As I make clear in Chapter 8 of my book on software engineering, I think TDD is a an important step forward in software engineering. There are some classes of system where it is clearly appropriate, one of which is web-based consumer-facing systems and I believe that the use of TDD in such circumstances makes sense. I think that the key characteristics of ‘TDD-friendly’ systems are:
- A layered architecture. A point made by several commentators was that, even when GUIs are hard to test, a layered architecture overall simplifies the testing process. Absolutely right – when you can structure an architecture with the presentation layer, the application logic layer and the data management layer, these can be tested separately.
- Agreed success criteria. When the stakeholders in a system agree on what constitutes success, you can define a set of tests around these criteria. You don’t need a detailed specification but you do need enough information to construct that specification (and maybe represent that as a set of tests) as you are building the system.
- A controllable operating environment. By this, I mean an environment where you don’t have to interact with other systems that you can’t control and which may, by accident or design, behave in ways which adversely affect the system you are development. In this situation, the problem is designing for resilience and a deep program analysis is much better for this is better than (any kind of) testing.
I started with TDD on a class of system that met these criteria and I liked it. It worked well for me. Then, I moved on to a system which was concerned with visualizing complex linked structures. Now, the thing about visualization is that (a) it’s often much more difficult to have clearly separate layers – the UI is the program and (b) it’s very hard to have pre-defined success criteria – you basically have to program by experiment and see what works and what doesn’t. TDD didn’t work. Of course, this may be due to my inexperience but I think there is more to it than this. Essentially, I think that if a system does not have the above characteristics, then TDD is inherently problematic.
It is unrealistic to think that all systems can be organised as a layered model. For example, if you are building a system from a set of external services, these are unlikely to fit neatly into layers. Different services may have different interaction models and styles and your overall UI is inevitably complex because you have to try and reconcile these. If you have a system that involves rich user interaction (e.g. a VR system), then most of the work is in the UI code. I’ll discuss the myth of a ‘thin’ UI in a separate post.
It is equally unrealistic to think that we can always have agreed success criteria for a system, just as it’s unrealistic to have complete program specifications. Sometimes, stakeholders who have significant influence choose not to engage in system development but don’t like what they see when they get it. Some problems, like visualisation, are often problems where you work by trial and error rather than around a definitive idea of what the system should do. If you are not sure what you are trying to test, then TDD is challenging. In those circumstances, you build planning to throw at least one away. And, maybe if you finally get agreement, you can use TDD for the final version.

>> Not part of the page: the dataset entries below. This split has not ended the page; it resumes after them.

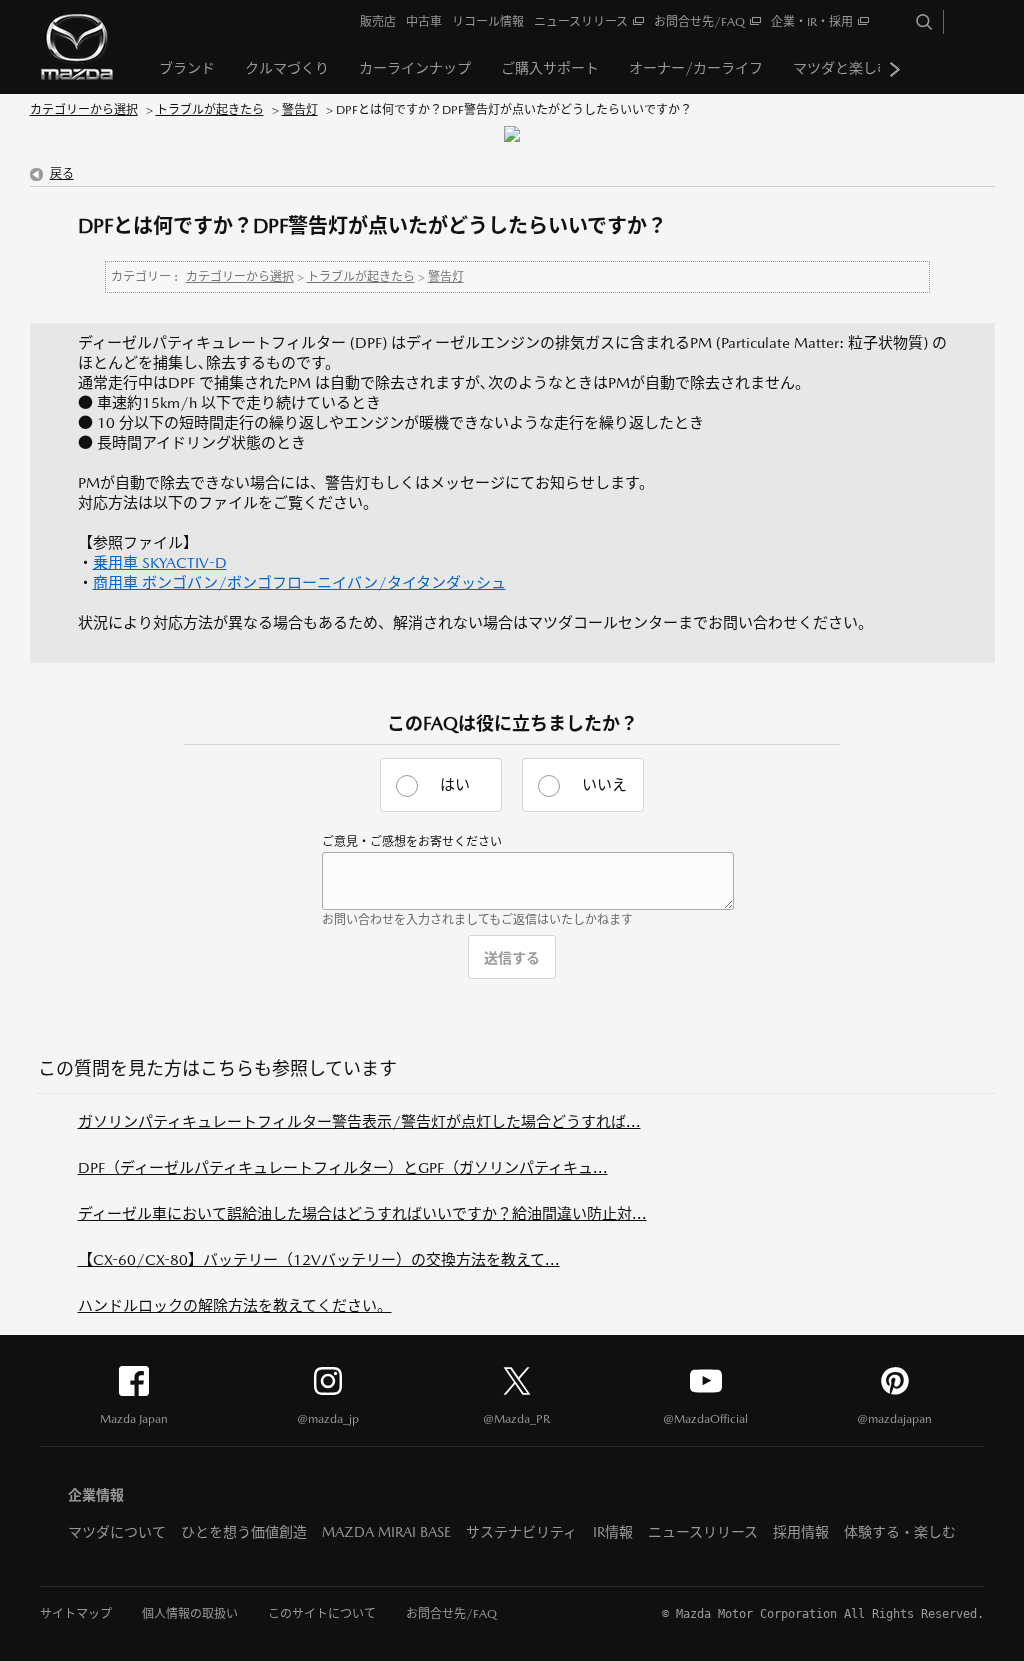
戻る (62, 174)
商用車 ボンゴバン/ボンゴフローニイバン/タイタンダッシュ (299, 582)
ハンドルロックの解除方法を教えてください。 (235, 1305)
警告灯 (300, 110)
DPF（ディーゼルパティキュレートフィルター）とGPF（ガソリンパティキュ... (343, 1167)
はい (455, 784)
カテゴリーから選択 (84, 110)
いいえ (604, 784)
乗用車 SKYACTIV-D (160, 562)
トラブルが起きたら (210, 110)
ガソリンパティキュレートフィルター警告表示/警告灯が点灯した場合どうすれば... (359, 1121)
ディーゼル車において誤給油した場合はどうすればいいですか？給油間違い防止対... (362, 1213)
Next (895, 69)
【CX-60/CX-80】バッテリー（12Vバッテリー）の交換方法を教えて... (319, 1259)
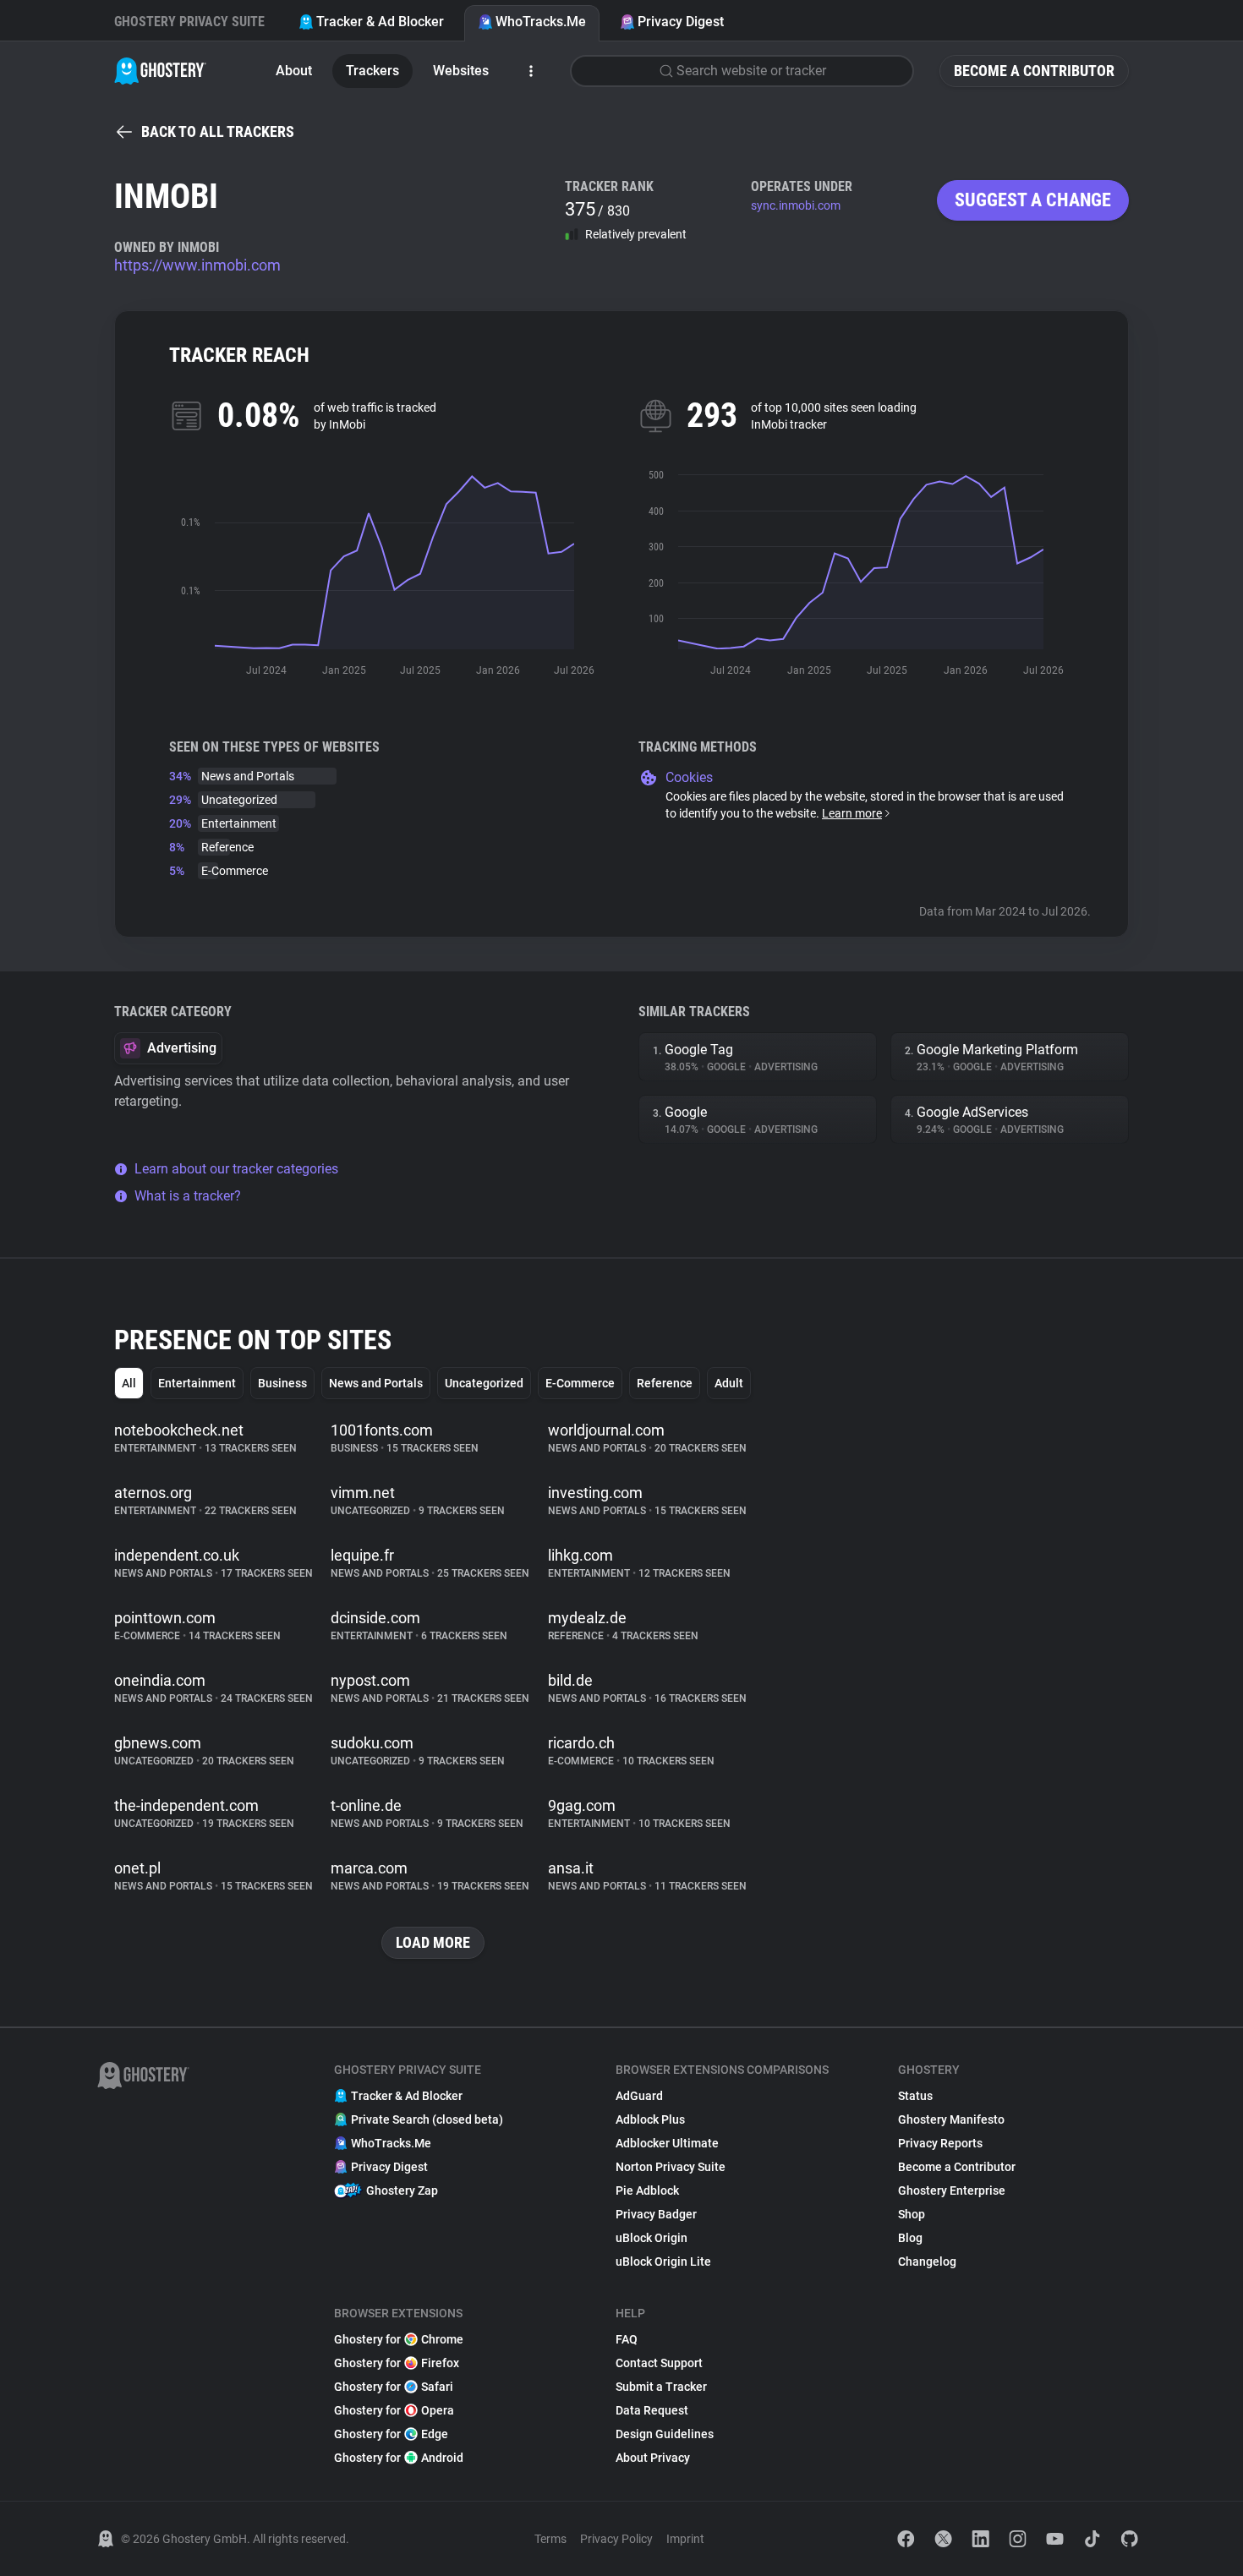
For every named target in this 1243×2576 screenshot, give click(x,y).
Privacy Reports (940, 2143)
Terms (550, 2539)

The problem of a controllable operating environment is one that isn’t often mentioned by software engineering commentators. When you put software into a complex system with people and other hardware devices, you will get lots of unexpected inputs from various sources. The classic way of handling this is to force a UI on system users that limits the range of their interaction and so the software doesn’t have to handle inputs it doesn’t understand. Bad data is eliminated by ignoring anything that doesn’t meet the data validation criteria defined by the system. So far, so good. You get frustrated users who can’t do what they want through the UI (think of the limitations of e-banking systems). Unexpected data from sensors just gets ignored.
This is all very well until you are faced with a situation where ignoring data means that your system breaks the law; where ignoring sensor data means that systems fail in catastrophic ways and kill or injure people; where stopping users interacting with the system means that they can’t respond to system failure and limit the damage caused by that failure.
So, sometimes, you simply have to deal with ‘unknown unknowns’. By definition, you can’t test for these and if you can’t test, how can you use TDD? Deep program analysis and review is the only way that you can produce convincing evidence that unexpected events won’t move the system into an unsafe state.
I don’t believe that such thing as a universal software engineering method that works for all classes of system. TDD is an important development but we need to understand its limits. I may have missed it, but I have never read anything by experienced TDD practitioners that discusses the kinds of system where it’s most effective and those systems where it might not work that well.